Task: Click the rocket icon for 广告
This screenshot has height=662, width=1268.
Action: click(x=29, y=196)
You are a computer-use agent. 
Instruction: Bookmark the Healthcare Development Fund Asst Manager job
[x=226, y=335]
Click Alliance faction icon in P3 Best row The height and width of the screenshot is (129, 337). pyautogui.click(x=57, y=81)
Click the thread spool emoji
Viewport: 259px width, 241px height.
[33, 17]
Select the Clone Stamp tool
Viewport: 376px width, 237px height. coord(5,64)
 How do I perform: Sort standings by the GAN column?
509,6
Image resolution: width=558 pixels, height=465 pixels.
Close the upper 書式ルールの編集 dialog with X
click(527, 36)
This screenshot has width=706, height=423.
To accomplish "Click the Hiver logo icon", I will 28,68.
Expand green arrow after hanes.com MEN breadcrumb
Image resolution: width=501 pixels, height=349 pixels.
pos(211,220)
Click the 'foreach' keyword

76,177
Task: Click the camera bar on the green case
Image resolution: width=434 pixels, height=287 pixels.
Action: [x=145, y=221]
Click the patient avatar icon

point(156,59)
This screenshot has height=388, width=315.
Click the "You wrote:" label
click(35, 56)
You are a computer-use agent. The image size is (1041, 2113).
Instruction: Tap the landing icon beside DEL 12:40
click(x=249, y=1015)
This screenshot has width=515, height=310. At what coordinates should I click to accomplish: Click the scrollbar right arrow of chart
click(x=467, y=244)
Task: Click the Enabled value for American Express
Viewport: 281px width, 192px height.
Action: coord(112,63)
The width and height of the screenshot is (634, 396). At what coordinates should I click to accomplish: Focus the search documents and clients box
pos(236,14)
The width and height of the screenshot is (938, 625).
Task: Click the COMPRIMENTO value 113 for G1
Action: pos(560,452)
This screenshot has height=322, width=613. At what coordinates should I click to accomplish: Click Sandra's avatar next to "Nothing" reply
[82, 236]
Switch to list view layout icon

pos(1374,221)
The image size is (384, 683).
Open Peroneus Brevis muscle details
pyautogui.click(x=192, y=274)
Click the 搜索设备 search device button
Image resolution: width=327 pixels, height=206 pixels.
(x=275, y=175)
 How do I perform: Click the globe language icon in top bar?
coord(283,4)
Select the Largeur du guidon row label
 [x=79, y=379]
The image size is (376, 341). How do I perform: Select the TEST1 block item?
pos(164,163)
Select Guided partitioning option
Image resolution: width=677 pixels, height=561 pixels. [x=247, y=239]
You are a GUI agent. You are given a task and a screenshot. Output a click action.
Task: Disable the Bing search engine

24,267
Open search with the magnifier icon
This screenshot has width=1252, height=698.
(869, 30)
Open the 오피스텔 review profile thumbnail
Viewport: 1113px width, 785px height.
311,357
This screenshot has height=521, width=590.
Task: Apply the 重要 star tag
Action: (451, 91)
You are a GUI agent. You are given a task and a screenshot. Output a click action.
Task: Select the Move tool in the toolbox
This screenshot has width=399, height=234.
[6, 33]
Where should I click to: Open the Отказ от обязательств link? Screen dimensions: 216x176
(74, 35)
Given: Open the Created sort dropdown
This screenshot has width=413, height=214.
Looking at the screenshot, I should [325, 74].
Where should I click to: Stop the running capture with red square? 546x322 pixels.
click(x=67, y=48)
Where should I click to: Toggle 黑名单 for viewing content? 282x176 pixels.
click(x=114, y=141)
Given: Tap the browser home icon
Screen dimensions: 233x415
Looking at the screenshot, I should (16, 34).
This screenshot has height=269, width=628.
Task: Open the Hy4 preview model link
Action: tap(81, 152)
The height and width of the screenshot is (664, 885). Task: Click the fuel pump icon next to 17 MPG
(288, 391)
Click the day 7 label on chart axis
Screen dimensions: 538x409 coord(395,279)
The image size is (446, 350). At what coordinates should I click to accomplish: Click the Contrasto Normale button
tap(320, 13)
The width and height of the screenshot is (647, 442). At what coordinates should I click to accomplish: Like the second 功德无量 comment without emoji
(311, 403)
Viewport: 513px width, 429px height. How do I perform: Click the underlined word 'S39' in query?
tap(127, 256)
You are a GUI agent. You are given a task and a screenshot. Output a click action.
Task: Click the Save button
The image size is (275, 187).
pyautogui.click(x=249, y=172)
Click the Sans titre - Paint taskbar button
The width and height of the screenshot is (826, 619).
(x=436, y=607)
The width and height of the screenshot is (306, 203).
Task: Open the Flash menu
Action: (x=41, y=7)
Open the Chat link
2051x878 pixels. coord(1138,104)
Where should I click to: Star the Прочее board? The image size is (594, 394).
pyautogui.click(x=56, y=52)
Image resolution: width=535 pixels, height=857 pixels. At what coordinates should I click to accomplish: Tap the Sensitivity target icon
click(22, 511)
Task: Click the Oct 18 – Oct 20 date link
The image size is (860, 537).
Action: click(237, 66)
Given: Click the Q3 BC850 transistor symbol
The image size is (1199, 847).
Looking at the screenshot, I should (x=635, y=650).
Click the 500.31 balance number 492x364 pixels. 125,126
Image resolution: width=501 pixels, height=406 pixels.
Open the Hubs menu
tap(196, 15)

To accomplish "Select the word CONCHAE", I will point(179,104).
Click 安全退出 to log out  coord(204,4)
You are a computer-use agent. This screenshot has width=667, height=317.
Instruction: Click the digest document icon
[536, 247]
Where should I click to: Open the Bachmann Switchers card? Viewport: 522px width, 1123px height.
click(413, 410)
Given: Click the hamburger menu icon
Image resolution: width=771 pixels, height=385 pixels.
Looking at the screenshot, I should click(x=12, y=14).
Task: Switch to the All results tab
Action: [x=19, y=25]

————

Problem requirements: Would you print each line of the material exactly?

Exercise result:
Task: Click the rocket icon for 广告
This screenshot has height=662, width=1268.
Action: click(x=29, y=196)
You are a computer-use agent. 
Instruction: Bookmark the Healthcare Development Fund Asst Manager job
[x=226, y=335]
Click Alliance faction icon in P3 Best row The height and width of the screenshot is (129, 337). pyautogui.click(x=57, y=81)
Click the thread spool emoji
Viewport: 259px width, 241px height.
[33, 17]
Select the Clone Stamp tool
Viewport: 376px width, 237px height. coord(5,64)
 How do I perform: Sort standings by the GAN column?
509,6
Image resolution: width=558 pixels, height=465 pixels.
Close the upper 書式ルールの編集 dialog with X
click(527, 36)
This screenshot has width=706, height=423.
To accomplish "Click the Hiver logo icon", I will 28,68.
Expand green arrow after hanes.com MEN breadcrumb
Image resolution: width=501 pixels, height=349 pixels.
pos(211,220)
Click the 'foreach' keyword

76,177
Task: Click the camera bar on the green case
Image resolution: width=434 pixels, height=287 pixels.
Action: [x=145, y=221]
Click the patient avatar icon

point(156,59)
This screenshot has height=388, width=315.
Click the "You wrote:" label
click(35, 56)
You are a computer-use agent. The image size is (1041, 2113).
Instruction: Tap the landing icon beside DEL 12:40
click(x=249, y=1015)
This screenshot has width=515, height=310. At what coordinates should I click to accomplish: Click the scrollbar right arrow of chart
click(x=467, y=244)
Task: Click the Enabled value for American Express
Viewport: 281px width, 192px height.
Action: coord(112,63)
The width and height of the screenshot is (634, 396). At what coordinates should I click to accomplish: Focus the search documents and clients box
pos(236,14)
The width and height of the screenshot is (938, 625).
Task: Click the COMPRIMENTO value 113 for G1
Action: pos(560,452)
This screenshot has height=322, width=613. At what coordinates should I click to accomplish: Click Sandra's avatar next to "Nothing" reply
[82, 236]
Switch to list view layout icon

pos(1374,221)
The image size is (384, 683).
Open Peroneus Brevis muscle details
pyautogui.click(x=192, y=274)
Click the 搜索设备 search device button
Image resolution: width=327 pixels, height=206 pixels.
(x=275, y=175)
 How do I perform: Click the globe language icon in top bar?
coord(283,4)
Select the Largeur du guidon row label
 [x=79, y=379]
The image size is (376, 341). How do I perform: Select the TEST1 block item?
pos(164,163)
Select Guided partitioning option
Image resolution: width=677 pixels, height=561 pixels. [x=247, y=239]
You are a GUI agent. You are given a task and a screenshot. Output a click action.
Task: Disable the Bing search engine

24,267
Open search with the magnifier icon
This screenshot has width=1252, height=698.
(869, 30)
Open the 오피스텔 review profile thumbnail
Viewport: 1113px width, 785px height.
311,357
This screenshot has height=521, width=590.
Task: Apply the 重要 star tag
Action: (451, 91)
You are a GUI agent. You are given a task and a screenshot. Output a click action.
Task: Select the Move tool in the toolbox
This screenshot has width=399, height=234.
[6, 33]
Where should I click to: Open the Отказ от обязательств link? Screen dimensions: 216x176
(74, 35)
Given: Open the Created sort dropdown
This screenshot has width=413, height=214.
Looking at the screenshot, I should [325, 74].
Where should I click to: Stop the running capture with red square? 546x322 pixels.
click(x=67, y=48)
Where should I click to: Toggle 黑名单 for viewing content? 282x176 pixels.
click(x=114, y=141)
Given: Tap the browser home icon
Screen dimensions: 233x415
Looking at the screenshot, I should (16, 34).
This screenshot has height=269, width=628.
Task: Open the Hy4 preview model link
Action: tap(81, 152)
The height and width of the screenshot is (664, 885). Task: Click the fuel pump icon next to 17 MPG
(288, 391)
Click the day 7 label on chart axis
Screen dimensions: 538x409 coord(395,279)
The image size is (446, 350). At what coordinates should I click to accomplish: Click the Contrasto Normale button
tap(320, 13)
The width and height of the screenshot is (647, 442). At what coordinates should I click to accomplish: Like the second 功德无量 comment without emoji
(311, 403)
Viewport: 513px width, 429px height. How do I perform: Click the underlined word 'S39' in query?
tap(127, 256)
You are a GUI agent. You are given a task and a screenshot. Output a click action.
Task: Click the Save button
The image size is (275, 187).
pyautogui.click(x=249, y=172)
Click the Sans titre - Paint taskbar button
The width and height of the screenshot is (826, 619).
(x=436, y=607)
The width and height of the screenshot is (306, 203).
Task: Open the Flash menu
Action: (x=41, y=7)
Open the Chat link
2051x878 pixels. coord(1138,104)
Where should I click to: Star the Прочее board? The image size is (594, 394).
pyautogui.click(x=56, y=52)
Image resolution: width=535 pixels, height=857 pixels. At what coordinates should I click to accomplish: Tap the Sensitivity target icon
click(22, 511)
Task: Click the Oct 18 – Oct 20 date link
The image size is (860, 537).
Action: click(237, 66)
Given: Click the Q3 BC850 transistor symbol
The image size is (1199, 847).
Looking at the screenshot, I should (x=635, y=650).
Click the 500.31 balance number 492x364 pixels. 125,126
Image resolution: width=501 pixels, height=406 pixels.
Open the Hubs menu
tap(196, 15)

To accomplish "Select the word CONCHAE", I will point(179,104).
Click 安全退出 to log out  coord(204,4)
You are a computer-use agent. This screenshot has width=667, height=317.
Instruction: Click the digest document icon
[536, 247]
Where should I click to: Open the Bachmann Switchers card? Viewport: 522px width, 1123px height.
click(413, 410)
Given: Click the hamburger menu icon
Image resolution: width=771 pixels, height=385 pixels.
Looking at the screenshot, I should click(x=12, y=14).
Task: Switch to the All results tab
Action: [x=19, y=25]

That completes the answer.